Records Start Marker

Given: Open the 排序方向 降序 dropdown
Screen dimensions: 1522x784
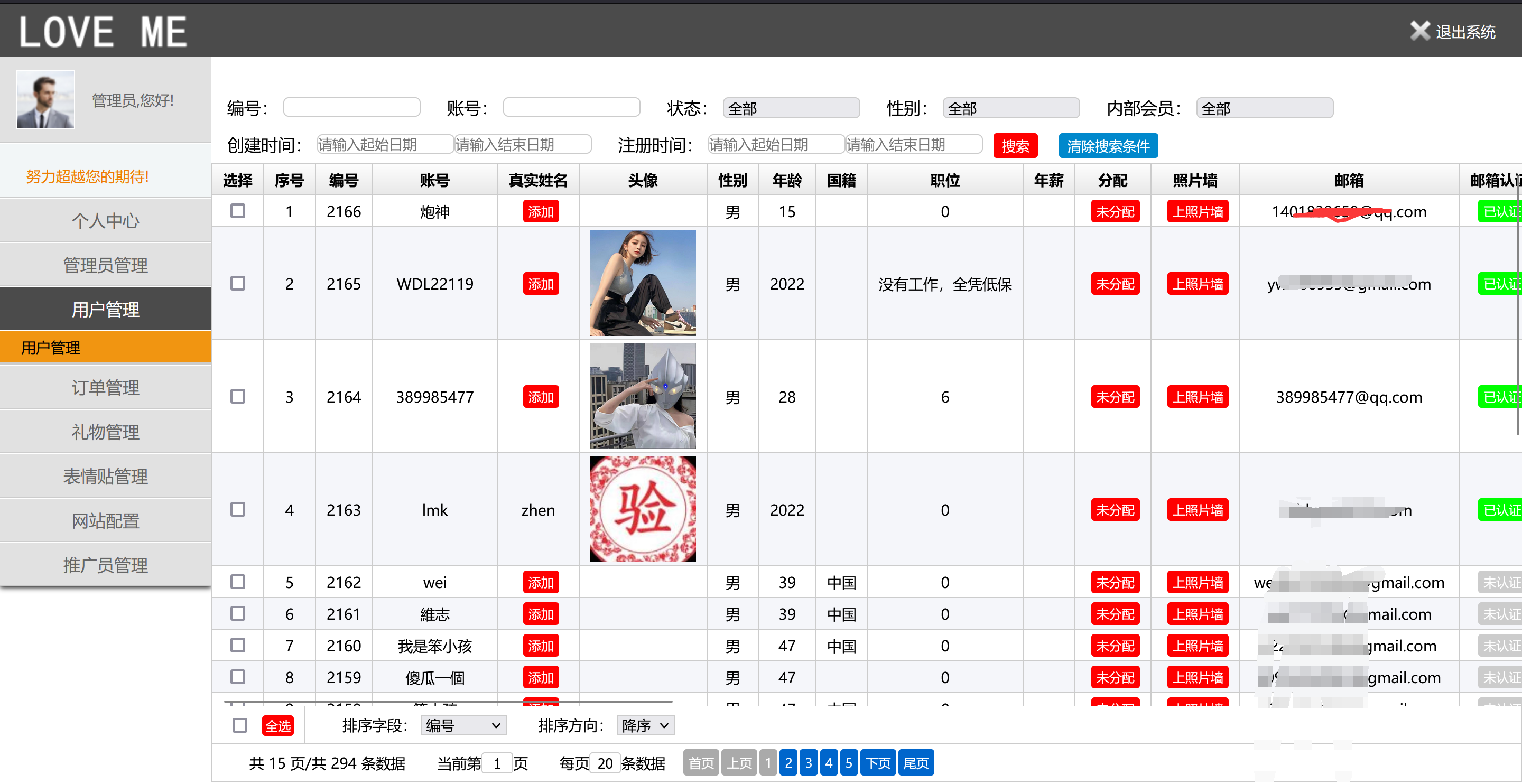Looking at the screenshot, I should (645, 725).
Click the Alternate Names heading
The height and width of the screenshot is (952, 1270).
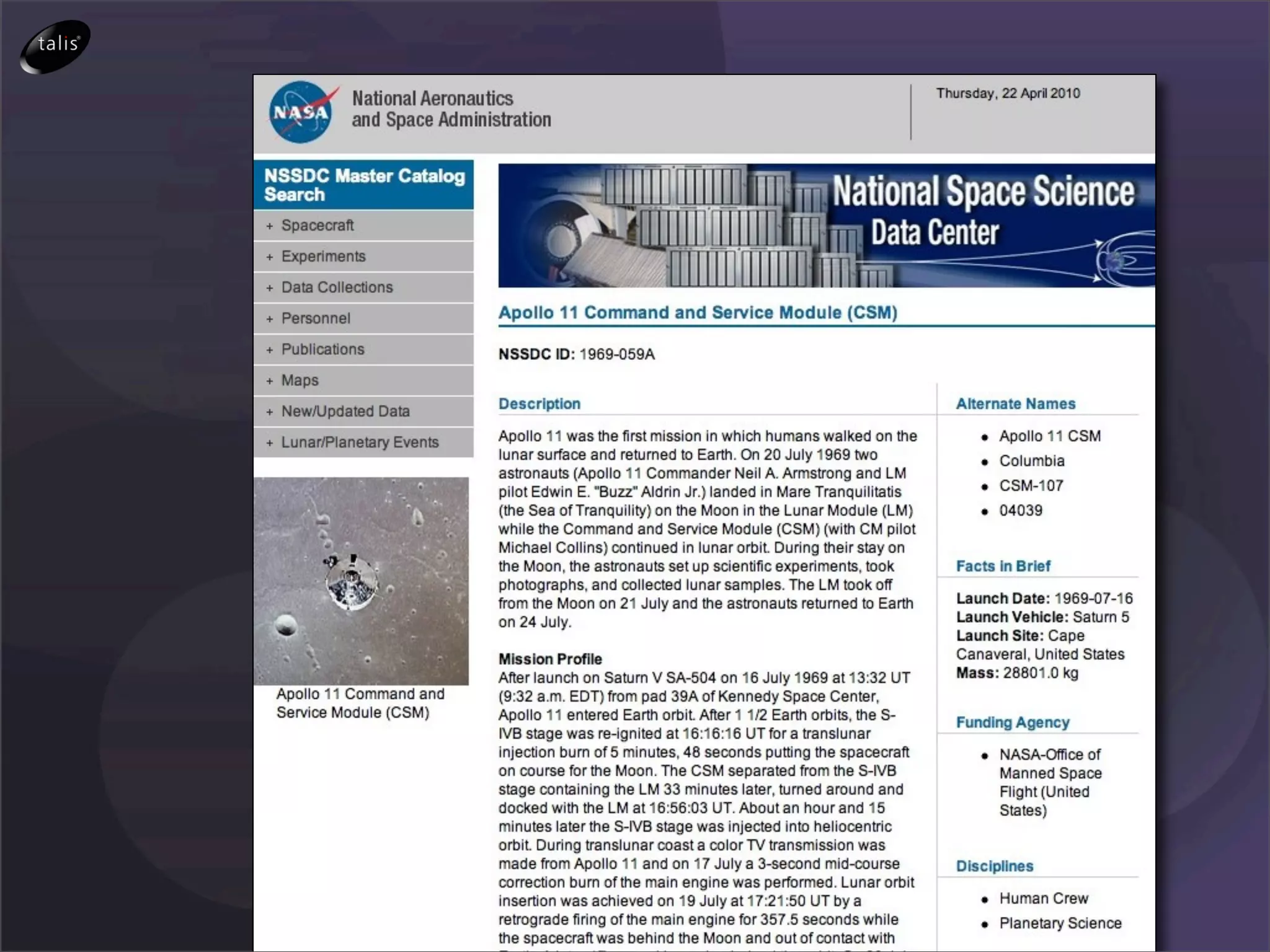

Records End Marker

Whenever a picture appears, leave it out, and return every record exactly.

Result for this exercise –
Given: Open the 排序方向 降序 dropdown
Screen dimensions: 1522x784
Looking at the screenshot, I should (645, 725).
Click the Alternate Names heading
The height and width of the screenshot is (952, 1270).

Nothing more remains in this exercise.